Chapitre 1

RÉMY (un peu éméché : son débit est rapide et enthousiaste) : – C’est comme j’te dis Pierre : un Range deux litres six à 12 000 euros ! Quarante mille bornes au compteur ! T’imagines l’affaire !

Le mec venait de divorcer, sa femme s’était barrée avec son meilleur pote, ou un truc comme ça, comme il l’emmerdait, elle lui a foutu les huissiers au cul, bref, le type était tellement dans la mouise qu’il a été obligé de refourguer tout ce qu’il avait ! Son Range, il venait de l’acheter d’occase à un garage, mais comme il l’avait cabossé, l’autre voulait bien lui racheter, mais deux briques de moins : j’ai fait une offre qu’il pouvait pas refuser, du coup il me l’a cédé pour rien. Douze mille euros ! Dans le cul !

BORIS (dans le même état d’excitation) : – Dans le cul ! Ah ! Ça vaut bien une autre tournée ! Patron, quatre pastis ! C’est Rémy qui régale !

PIERRE : – Non, merci les gars : on a déjà pas mal picolé et…
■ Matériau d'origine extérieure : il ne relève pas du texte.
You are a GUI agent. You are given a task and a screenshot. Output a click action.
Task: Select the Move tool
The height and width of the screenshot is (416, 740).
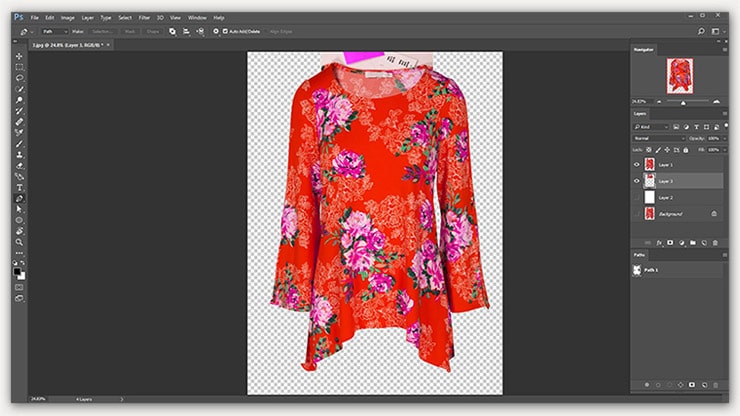19,56
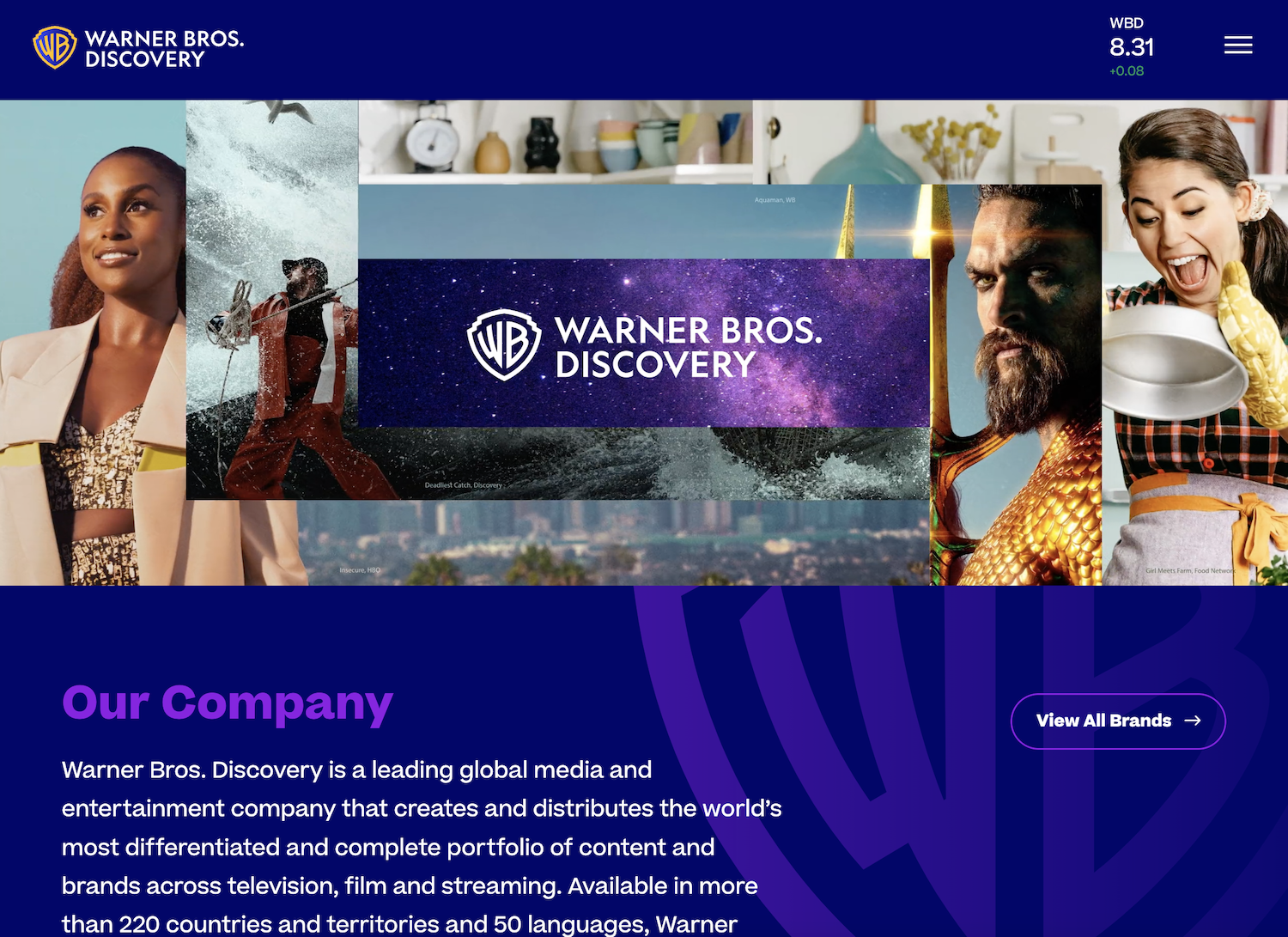Click the Deadliest Catch, Discovery caption
The image size is (1288, 937).
coord(464,485)
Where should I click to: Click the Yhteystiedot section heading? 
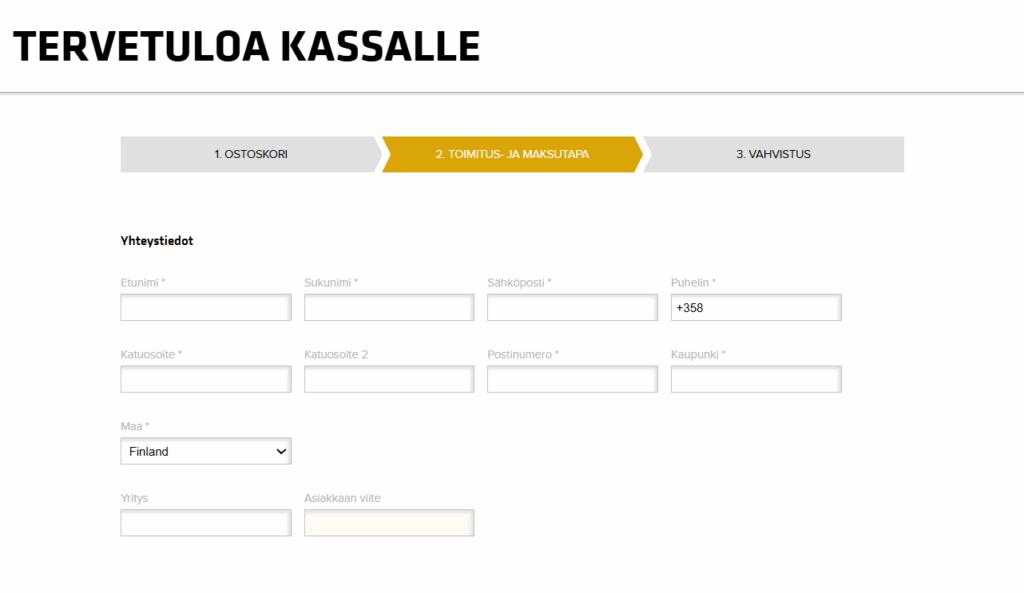[157, 241]
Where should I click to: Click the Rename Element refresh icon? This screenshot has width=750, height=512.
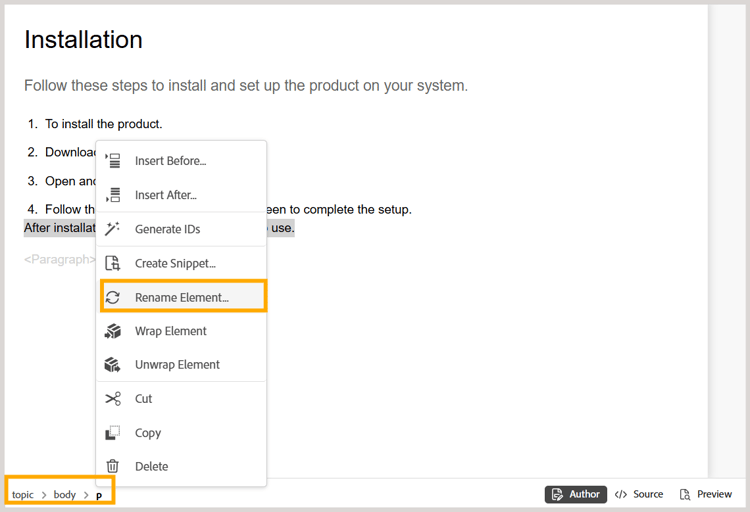[x=113, y=297]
BORIS : – Allez ! Fais pas ta chochotte ! Dis donc, ça te réussit pas le mariage ! C’est parce que ta petite dame est là que tu mets la pédale douce ?!

Rires gras des deux hommes.

PIERRE : – Bon… La dernière, hein ?

MARIE (en catimini) : – Dis donc, Pierre, ils sont lourds tes vieux copains. Je croyais qu’on allait aux sports d’hiver ?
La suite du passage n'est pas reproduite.